2025-11-13T13:37:11.114102

Exploring Distributed Vector Databases Performance on HPC Platforms: A Study with Qdrant

Ockerman, Gueroudji, Oh et al.

Vector databases have rapidly grown in popularity, enabling efficient similarity search over data such as text, images, and video. They now play a central role in modern AI workflows, aiding large language models by grounding model outputs in external literature through retrieval-augmented generation. Despite their importance, little is known about the performance characteristics of vector databases in high-performance computing (HPC) systems that drive large-scale science. This work presents an empirical study of distributed vector database performance on the Polaris supercomputer in the Argonne Leadership Computing Facility. We construct a realistic biological-text workload from BV-BRC and generate embeddings from the peS2o corpus using Qwen3-Embedding-4B. We select Qdrant to evaluate insertion, index construction, and query latency with up to 32 workers.
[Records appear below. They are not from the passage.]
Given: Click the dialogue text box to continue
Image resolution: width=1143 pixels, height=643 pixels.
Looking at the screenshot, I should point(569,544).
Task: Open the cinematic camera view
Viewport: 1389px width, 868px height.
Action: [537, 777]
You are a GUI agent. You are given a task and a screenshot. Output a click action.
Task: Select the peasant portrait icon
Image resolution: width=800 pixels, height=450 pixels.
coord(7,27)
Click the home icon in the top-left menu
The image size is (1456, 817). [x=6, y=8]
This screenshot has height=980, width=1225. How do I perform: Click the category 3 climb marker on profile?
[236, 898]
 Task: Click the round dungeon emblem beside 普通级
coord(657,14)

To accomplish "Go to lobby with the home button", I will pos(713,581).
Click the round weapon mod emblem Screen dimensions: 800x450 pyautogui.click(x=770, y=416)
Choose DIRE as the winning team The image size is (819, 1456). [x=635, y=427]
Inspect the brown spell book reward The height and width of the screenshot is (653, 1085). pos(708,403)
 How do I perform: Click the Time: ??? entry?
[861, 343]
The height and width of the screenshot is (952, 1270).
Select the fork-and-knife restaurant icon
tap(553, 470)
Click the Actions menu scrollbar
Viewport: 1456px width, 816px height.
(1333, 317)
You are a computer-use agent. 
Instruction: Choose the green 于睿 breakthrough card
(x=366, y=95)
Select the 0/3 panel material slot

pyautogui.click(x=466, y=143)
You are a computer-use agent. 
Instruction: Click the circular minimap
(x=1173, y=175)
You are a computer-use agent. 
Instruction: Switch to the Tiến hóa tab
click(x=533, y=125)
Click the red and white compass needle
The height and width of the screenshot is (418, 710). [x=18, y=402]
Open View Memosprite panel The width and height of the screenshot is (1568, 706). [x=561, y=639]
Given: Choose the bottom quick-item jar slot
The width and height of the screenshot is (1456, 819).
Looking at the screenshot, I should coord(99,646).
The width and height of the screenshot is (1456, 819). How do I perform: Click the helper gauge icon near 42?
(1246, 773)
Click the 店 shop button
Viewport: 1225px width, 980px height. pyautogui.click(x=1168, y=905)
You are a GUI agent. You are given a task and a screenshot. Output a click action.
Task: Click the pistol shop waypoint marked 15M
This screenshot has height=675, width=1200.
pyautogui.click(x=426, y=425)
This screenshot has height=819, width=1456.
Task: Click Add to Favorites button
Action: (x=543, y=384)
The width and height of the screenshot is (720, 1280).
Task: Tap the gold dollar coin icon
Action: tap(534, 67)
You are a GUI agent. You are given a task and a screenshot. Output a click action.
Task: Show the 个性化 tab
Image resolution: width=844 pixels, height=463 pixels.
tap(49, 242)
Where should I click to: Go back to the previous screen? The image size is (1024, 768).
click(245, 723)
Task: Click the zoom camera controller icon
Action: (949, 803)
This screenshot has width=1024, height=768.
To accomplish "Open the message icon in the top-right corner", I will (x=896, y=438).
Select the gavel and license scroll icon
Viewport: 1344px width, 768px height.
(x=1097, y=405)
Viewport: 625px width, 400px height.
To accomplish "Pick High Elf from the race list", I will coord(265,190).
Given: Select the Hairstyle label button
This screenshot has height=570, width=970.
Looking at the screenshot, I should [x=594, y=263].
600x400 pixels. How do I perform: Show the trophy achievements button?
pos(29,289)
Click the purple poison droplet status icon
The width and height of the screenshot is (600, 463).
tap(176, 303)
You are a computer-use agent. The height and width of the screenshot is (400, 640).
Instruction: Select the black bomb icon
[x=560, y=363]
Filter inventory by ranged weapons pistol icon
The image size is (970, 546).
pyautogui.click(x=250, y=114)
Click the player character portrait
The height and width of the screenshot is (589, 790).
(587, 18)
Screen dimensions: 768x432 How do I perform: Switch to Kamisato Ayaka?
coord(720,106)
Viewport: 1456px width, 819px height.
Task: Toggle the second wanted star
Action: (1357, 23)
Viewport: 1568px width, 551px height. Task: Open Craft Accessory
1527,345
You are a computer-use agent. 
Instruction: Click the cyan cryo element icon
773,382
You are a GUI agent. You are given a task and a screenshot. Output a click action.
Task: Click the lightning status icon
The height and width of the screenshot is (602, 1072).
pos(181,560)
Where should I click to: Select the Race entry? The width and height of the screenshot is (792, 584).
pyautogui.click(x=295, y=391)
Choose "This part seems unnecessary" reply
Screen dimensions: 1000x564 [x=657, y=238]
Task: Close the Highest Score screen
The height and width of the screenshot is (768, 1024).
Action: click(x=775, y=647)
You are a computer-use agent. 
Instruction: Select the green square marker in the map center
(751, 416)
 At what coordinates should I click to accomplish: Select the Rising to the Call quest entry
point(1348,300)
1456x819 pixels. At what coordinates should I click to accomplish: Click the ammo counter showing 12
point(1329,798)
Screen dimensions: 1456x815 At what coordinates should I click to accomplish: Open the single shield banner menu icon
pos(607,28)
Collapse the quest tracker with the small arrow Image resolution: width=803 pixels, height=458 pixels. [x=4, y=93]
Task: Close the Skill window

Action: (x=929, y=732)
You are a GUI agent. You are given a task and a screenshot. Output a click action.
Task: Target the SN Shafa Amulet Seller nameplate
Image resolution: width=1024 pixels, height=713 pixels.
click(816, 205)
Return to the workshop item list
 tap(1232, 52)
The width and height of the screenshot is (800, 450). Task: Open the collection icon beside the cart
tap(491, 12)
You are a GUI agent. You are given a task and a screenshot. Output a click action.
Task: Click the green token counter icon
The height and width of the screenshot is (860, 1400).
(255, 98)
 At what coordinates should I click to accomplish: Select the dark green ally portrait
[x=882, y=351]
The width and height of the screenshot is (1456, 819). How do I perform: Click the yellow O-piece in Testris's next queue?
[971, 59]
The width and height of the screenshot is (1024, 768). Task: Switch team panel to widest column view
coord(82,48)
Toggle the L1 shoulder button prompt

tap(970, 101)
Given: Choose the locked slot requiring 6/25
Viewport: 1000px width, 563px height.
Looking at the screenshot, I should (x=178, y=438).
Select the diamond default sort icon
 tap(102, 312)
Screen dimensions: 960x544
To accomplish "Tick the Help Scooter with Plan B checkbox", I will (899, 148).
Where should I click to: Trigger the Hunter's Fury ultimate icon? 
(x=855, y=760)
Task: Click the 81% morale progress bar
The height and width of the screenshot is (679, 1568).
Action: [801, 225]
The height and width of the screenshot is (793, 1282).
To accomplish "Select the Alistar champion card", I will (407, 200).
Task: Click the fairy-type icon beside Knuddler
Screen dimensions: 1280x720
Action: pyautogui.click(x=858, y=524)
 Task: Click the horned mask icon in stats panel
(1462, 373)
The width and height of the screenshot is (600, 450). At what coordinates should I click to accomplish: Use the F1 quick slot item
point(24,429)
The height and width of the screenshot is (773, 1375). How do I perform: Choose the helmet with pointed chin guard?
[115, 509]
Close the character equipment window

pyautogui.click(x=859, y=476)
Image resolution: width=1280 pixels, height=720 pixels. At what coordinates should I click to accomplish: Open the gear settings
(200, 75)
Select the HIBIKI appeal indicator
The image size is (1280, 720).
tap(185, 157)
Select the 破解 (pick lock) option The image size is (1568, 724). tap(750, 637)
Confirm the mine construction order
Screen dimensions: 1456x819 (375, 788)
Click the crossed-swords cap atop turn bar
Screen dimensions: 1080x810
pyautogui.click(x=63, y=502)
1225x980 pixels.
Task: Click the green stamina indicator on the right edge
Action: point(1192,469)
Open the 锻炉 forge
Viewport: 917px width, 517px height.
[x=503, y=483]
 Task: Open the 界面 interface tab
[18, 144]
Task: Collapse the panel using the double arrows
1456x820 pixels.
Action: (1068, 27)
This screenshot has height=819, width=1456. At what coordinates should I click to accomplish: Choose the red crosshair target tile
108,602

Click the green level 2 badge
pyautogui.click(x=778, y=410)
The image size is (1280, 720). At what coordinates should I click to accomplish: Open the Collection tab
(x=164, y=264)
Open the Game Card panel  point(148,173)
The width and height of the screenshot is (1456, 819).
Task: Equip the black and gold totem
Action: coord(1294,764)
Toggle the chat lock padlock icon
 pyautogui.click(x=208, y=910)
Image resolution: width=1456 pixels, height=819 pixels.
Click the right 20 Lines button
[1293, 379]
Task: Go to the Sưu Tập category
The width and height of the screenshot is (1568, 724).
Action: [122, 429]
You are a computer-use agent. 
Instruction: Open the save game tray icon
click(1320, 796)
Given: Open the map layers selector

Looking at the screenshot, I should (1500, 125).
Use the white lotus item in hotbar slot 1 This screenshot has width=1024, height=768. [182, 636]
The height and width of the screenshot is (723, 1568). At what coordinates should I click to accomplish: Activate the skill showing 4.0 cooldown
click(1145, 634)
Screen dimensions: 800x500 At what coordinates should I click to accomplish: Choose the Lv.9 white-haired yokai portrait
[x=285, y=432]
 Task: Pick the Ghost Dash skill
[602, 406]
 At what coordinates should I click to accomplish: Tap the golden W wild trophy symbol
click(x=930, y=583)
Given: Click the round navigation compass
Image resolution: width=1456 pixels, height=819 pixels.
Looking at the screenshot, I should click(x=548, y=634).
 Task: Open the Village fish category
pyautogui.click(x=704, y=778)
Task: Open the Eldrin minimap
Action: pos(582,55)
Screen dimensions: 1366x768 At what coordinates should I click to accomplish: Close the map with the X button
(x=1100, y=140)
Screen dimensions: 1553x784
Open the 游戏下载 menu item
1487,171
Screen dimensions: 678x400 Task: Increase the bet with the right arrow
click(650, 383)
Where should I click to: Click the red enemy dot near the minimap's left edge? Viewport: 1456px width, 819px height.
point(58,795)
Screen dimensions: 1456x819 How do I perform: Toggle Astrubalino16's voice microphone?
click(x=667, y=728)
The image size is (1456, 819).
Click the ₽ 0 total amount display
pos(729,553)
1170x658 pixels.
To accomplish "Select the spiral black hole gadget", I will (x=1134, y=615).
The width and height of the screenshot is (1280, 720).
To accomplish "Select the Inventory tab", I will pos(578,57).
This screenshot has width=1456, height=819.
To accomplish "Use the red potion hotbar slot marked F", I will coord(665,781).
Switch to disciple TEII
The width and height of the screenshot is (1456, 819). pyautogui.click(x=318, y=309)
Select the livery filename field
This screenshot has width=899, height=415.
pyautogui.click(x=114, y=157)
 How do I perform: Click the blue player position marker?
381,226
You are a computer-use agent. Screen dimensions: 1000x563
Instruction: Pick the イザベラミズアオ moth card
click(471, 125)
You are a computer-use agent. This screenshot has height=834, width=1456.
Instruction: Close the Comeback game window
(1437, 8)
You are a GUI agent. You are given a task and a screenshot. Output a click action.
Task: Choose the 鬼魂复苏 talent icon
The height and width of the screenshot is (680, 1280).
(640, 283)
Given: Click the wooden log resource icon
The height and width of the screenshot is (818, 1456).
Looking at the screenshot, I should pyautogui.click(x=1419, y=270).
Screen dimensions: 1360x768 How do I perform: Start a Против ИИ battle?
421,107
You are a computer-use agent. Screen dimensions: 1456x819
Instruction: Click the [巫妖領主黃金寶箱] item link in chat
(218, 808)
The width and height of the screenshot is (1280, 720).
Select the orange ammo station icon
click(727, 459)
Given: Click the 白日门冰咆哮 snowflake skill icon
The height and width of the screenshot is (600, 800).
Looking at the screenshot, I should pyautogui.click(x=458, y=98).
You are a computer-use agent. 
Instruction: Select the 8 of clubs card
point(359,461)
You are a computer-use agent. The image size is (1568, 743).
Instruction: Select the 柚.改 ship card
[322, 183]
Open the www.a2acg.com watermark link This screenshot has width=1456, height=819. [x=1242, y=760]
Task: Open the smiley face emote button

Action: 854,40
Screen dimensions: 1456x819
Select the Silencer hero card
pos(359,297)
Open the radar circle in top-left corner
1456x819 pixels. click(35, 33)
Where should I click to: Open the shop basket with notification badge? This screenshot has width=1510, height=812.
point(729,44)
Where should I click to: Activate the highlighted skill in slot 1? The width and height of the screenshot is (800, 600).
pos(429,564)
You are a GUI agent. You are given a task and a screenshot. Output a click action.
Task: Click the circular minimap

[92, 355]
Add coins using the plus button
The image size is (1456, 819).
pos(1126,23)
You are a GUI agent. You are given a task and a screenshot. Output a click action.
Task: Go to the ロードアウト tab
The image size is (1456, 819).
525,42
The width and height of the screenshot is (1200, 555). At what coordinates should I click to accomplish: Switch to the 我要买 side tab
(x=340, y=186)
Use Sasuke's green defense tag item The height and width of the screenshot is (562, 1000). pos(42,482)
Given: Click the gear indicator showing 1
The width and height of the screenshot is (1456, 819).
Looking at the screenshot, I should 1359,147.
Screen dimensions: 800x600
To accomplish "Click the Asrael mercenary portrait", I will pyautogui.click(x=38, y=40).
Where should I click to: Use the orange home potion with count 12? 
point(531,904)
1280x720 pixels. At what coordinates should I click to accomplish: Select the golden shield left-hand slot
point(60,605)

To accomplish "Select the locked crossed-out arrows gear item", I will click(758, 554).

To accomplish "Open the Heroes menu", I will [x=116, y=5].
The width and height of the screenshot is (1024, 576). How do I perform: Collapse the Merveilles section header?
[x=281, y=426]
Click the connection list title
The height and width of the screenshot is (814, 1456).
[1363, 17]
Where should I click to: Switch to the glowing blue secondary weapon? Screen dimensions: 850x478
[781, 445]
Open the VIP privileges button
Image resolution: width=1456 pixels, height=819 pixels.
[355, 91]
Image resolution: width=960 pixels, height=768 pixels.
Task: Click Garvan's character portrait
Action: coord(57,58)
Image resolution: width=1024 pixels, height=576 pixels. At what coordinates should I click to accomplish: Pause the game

Informed by practical lessons from our experience, this work takes a first step toward characterizing vector database performance on HPC platforms to guide future research and optimization.

academic

Exploring Distributed Vector Databases Performance on HPC Platforms: A Study with Qdrant

Basic Information

Paper ID: 2509.12384
Title: Exploring Distributed Vector Databases Performance on HPC Platforms: A Study with Qdrant
Authors: Seth Ockerman, Amal Gueroudji, Song Young Oh, Robert Underwood, Nicholas Chia, Kyle Chard, Robert Ross, Shivaram Venkataraman
Classification: cs.DC cs.DB
Publication Venue/Conference: SC'25 Workshop Frontiers in Generative AI for HPC Science and Engineering: Foundations, Challenges, and Opportunities
Paper Link: https://arxiv.org/abs/2509.12384

Abstract

Vector databases play a central role in modern AI workflows, particularly in Retrieval-Augmented Generation (RAG) systems, which enhance large language model performance by associating model outputs with external literature. Despite the growing importance of vector databases in AI applications, their performance characteristics on High-Performance Computing (HPC) systems remain poorly understood. This study presents an empirical evaluation of the distributed vector database Qdrant on the Polaris supercomputer at Argonne National Laboratory. The research constructs realistic biological text workloads based on BV-BRC, generates embedding vectors using the Qwen3-Embedding-4B model, and evaluates insertion, index construction, and query performance across up to 32 worker nodes.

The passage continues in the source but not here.